=== Task goal ===
Only the lines from the top of the data through the one with "Click the Livret" are to be written out, each exactly as it stands.

#### Records for processing

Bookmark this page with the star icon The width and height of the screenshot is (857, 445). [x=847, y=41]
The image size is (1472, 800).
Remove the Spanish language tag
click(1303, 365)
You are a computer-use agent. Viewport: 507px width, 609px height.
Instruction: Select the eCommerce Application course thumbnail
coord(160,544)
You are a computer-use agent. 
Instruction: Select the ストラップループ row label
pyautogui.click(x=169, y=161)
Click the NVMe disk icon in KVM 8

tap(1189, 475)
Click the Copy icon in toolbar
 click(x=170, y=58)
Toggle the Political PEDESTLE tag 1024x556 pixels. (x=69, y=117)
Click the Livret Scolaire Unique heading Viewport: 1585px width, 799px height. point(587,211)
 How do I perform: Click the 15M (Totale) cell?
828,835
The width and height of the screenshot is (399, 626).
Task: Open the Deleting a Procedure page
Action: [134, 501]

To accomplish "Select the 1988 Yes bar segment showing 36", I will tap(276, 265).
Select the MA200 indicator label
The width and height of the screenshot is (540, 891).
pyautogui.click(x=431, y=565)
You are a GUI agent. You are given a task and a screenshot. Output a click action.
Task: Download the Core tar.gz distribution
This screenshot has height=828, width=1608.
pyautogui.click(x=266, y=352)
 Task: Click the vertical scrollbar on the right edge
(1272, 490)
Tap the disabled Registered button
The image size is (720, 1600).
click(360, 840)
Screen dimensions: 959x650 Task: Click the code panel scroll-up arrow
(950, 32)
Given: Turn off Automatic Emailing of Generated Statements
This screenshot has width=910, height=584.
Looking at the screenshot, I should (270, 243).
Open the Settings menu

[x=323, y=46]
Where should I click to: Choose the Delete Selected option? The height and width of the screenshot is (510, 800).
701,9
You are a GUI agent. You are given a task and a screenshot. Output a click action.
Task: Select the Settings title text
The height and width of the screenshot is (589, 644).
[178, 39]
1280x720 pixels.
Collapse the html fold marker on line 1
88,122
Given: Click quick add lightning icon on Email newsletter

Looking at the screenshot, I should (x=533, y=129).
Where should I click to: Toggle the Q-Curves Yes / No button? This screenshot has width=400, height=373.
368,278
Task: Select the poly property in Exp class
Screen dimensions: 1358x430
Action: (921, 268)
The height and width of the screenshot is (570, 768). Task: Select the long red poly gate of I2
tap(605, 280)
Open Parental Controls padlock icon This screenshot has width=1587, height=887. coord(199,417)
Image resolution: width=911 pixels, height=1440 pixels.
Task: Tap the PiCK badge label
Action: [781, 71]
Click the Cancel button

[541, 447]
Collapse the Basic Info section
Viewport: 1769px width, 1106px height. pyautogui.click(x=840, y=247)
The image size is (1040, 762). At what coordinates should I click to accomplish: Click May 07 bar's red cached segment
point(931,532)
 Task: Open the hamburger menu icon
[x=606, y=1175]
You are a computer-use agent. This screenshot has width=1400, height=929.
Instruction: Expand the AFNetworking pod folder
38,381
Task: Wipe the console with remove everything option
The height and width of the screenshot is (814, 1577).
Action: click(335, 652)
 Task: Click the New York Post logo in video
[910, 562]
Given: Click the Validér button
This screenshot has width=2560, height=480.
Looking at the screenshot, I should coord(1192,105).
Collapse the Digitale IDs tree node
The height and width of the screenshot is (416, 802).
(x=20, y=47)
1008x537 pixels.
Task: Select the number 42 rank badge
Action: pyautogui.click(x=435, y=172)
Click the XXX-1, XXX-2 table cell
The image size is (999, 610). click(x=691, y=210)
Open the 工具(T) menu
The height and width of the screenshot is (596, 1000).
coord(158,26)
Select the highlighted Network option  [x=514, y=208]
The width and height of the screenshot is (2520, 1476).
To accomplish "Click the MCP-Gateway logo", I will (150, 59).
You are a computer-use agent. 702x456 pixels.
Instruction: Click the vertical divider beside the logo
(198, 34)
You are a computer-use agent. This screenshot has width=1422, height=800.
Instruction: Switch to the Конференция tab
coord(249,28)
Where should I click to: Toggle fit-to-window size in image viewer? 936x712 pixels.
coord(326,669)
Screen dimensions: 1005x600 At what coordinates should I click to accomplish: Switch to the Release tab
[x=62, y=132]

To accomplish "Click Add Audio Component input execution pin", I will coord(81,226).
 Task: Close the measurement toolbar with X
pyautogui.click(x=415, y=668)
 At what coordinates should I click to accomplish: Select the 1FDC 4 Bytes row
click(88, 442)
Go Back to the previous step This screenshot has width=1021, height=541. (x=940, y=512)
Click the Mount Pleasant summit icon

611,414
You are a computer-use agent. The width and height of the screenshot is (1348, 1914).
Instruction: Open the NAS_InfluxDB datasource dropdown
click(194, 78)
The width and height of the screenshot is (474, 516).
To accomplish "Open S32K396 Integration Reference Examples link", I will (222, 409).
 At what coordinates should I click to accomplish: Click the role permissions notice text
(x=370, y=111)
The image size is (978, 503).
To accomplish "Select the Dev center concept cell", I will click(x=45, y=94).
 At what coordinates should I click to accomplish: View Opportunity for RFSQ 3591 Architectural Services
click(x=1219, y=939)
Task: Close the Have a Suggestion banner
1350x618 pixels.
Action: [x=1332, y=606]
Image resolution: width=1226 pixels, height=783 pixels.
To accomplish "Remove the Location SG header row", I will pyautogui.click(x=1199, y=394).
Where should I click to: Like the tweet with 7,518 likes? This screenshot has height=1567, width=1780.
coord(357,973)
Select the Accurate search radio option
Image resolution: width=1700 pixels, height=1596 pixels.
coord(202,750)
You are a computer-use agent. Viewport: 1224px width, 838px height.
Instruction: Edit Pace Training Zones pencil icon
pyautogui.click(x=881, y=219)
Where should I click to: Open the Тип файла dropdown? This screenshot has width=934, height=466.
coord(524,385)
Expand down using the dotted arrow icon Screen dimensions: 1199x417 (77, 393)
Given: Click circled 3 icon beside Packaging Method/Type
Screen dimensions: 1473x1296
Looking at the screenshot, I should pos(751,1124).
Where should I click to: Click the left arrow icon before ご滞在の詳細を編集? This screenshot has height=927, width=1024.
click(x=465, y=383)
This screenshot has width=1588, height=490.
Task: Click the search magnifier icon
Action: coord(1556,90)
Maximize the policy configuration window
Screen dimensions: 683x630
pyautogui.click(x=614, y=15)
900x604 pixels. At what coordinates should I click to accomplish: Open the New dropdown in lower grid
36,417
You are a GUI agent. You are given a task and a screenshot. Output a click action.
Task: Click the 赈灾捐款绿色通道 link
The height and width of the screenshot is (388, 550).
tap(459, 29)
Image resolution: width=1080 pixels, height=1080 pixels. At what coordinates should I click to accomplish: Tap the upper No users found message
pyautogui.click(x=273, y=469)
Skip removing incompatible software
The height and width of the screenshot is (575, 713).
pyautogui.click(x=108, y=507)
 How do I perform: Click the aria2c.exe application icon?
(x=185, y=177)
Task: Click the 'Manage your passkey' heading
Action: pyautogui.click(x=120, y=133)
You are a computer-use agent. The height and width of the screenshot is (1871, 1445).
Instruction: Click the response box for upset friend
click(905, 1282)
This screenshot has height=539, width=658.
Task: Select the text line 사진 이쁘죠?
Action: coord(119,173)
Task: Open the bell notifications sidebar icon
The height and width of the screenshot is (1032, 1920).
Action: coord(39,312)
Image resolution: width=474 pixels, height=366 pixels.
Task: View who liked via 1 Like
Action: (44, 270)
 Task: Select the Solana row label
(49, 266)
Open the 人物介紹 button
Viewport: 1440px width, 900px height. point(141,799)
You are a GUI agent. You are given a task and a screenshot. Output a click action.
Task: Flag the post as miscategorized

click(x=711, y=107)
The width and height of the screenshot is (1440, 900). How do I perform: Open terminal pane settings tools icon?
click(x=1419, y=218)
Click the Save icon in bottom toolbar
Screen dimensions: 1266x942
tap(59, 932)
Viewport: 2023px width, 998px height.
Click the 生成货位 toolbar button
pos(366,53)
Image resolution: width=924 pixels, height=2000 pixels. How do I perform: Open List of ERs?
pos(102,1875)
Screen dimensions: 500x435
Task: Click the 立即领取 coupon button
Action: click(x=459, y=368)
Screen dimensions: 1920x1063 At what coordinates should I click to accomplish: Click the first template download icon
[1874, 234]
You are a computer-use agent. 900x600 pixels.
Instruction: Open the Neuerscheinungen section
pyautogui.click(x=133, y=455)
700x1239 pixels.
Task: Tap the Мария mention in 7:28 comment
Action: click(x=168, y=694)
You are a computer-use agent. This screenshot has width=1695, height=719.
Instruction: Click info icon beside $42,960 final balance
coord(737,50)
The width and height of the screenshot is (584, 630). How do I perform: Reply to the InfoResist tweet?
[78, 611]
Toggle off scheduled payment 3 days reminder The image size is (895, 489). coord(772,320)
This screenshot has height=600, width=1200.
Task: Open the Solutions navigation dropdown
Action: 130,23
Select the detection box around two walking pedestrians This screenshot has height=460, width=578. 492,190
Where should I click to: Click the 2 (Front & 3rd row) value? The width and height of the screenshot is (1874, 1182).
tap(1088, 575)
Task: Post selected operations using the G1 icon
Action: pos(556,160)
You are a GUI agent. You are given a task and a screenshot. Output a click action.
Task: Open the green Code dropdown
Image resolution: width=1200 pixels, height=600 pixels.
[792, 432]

########

=== Exercise answer ===
Bookmark this page with the star icon The width and height of the screenshot is (857, 445). [x=847, y=41]
The image size is (1472, 800).
Remove the Spanish language tag
click(1303, 365)
You are a computer-use agent. Viewport: 507px width, 609px height.
Instruction: Select the eCommerce Application course thumbnail
coord(160,544)
You are a computer-use agent. 
Instruction: Select the ストラップループ row label
pyautogui.click(x=169, y=161)
Click the NVMe disk icon in KVM 8

tap(1189, 475)
Click the Copy icon in toolbar
 click(x=170, y=58)
Toggle the Political PEDESTLE tag 1024x556 pixels. (x=69, y=117)
Click the Livret Scolaire Unique heading Viewport: 1585px width, 799px height. point(587,211)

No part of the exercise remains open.